**Arbeitsauftrag 1**
Führen Sie alle Vorgaben auf, die der Text über Online-Seminare mit „muß“, „sollten“ oder „darf nicht“ formuliert.
**Arbeitsauftrag 2**
Schreiben Sie den Text über Online-Seminare im Anschluss an seinen letzten Satz weiter.

Eine der wichtigsten Voraussetzungen für die Entwicklung neuen Könnens ist die aktive Beteiligung der Lernenden, sowohl geistig wie körperlich. Im Home-Office ist man aber allein. Es fehlt der Ansporn durch den Kollegen, der einem über die Schulter schaut. Eine auflockernde und ermutigende Bemerkung zwischendurch fällt schwerer, wenn man sich nicht schnell zu seinem Nächsten beugen und ein bißchen tuscheln kann. Um selbst präsent zu sein, hilft es, wenn andere präsent sind.
Damit ein Online-Seminar funktioniert, muß der Trainer deutlich mehr aktivierende Übungen einbauen als bei einem Präsenzseminar. Eine Grundvoraussetzung ist auch, daß jeder dem Sprecher zu jedem Zeitpunkt folgt. Die Mikros sollten aus diesem Grund nicht abgestellt werden. Die Kamera darf nicht im OFF-Modus sein.
Der Trainer muß sich in kurzen Abständen Feedback einholen, das von allen gegeben wird. Das kann auf die Nerven gehen, insbesondere wenn man der zehnte in einer langen Feedbackrunde ist und nichts Neues mehr beizutragen hat. Auflockernd kann es wirken, wenn der Trainer Tools zur Verfügung stellt, die eine einfache Abstimmung ermöglichen. Schon die Verpflichtung den Daumen nach oben oder den nach unten zu klicken, kann eine wichtige Auffrischung bedeuten.
Wie in Präsenzkursen ist auch Online die Kleingruppenarbeit von großer Bedeutung. Hier kann sich niemand verstecken und jeder wird zumindest ein wenig aktiv.

**Bereitgestellte Daten**
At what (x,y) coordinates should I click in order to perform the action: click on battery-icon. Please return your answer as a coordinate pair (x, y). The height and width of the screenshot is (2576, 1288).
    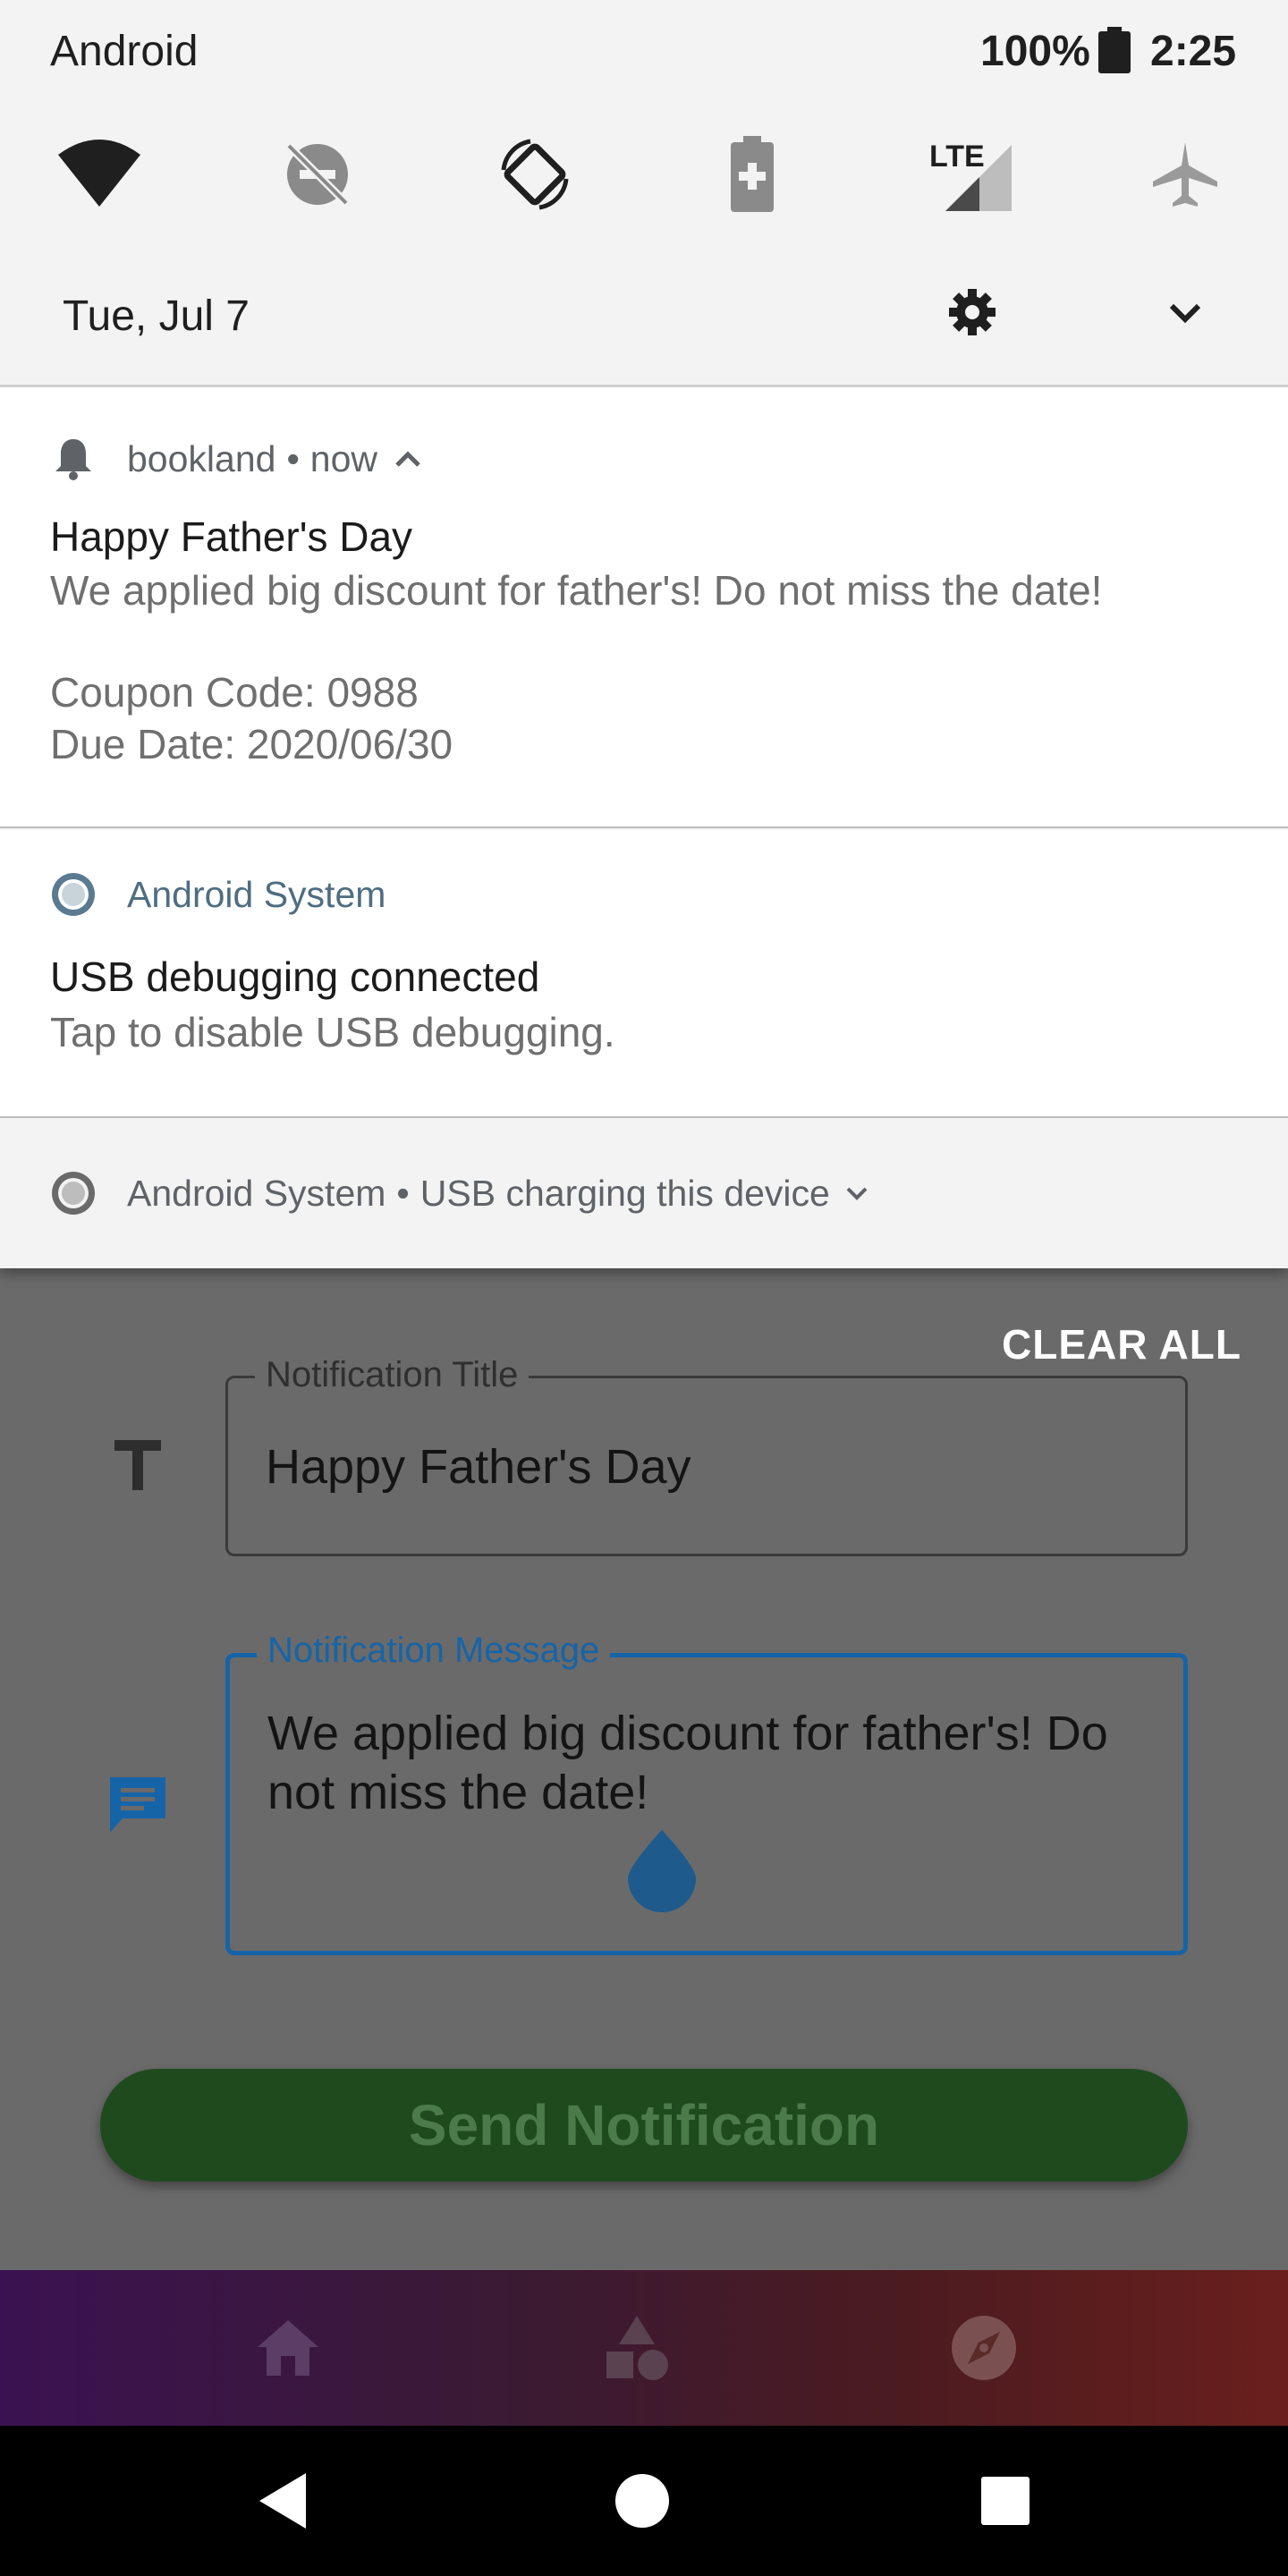
    Looking at the image, I should click on (1114, 50).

**Ihre Antwort 1**
- Der Trainer muß deutlich mehr aktivierende Übungen einbauen als bei einem Präsenzseminar.
- Die Mikros sollten nicht abgestellt werden.
- Die Kamera darf nicht im OFF-Modus sein.
- Der Trainer muß sich in kurzen Abständen Feedback einholen, das von allen gegeben wird.

**Ihre Antwort 2**
Die Arbeit mit zusätzlichen Medien ist ein großer Vorteil des Online-Formats. Der Mensch lernt mit allen Sinnen und zu Hause und vor dem Computer ist man fokussiert, wenn sich etwas Spannendes vor einem abspielt. Lehrreiche und unterhaltsame Videos bieten sich zur Auflockerung an. Auch eine Entspannungsübung mit eingespielter Musik und Kopfhörern gelingt sehr gut.
Die Römer hielten ihr Publikum durch Brot und Spiele bei Laune. In der Online-Arena ist beides hilfreich. Das Brot des Online-Lernens sind die Pausen. Wenn man sich weniger beteiligt, wird man paradoxerweise schneller müde. Die erzwungene Zurückhaltung des Ausdruckverhaltens kostet die Teilnehmer Kraft. Der Dozent erschöpft auch schneller, weil ihm das stimulierende Feedback der Gruppe fehlt. Pausen sind also das A und Online. Menschen können circa 57 Minuten konzentriert kognitiv arbeiten. Eine Stunde sollte also das oberste Limit für einen Trainingseinheit sein. Danach sollte man den Arbeitsplatz verlassen, sich bewegen und etwas Spielerisches tun, das einem Freude bringt.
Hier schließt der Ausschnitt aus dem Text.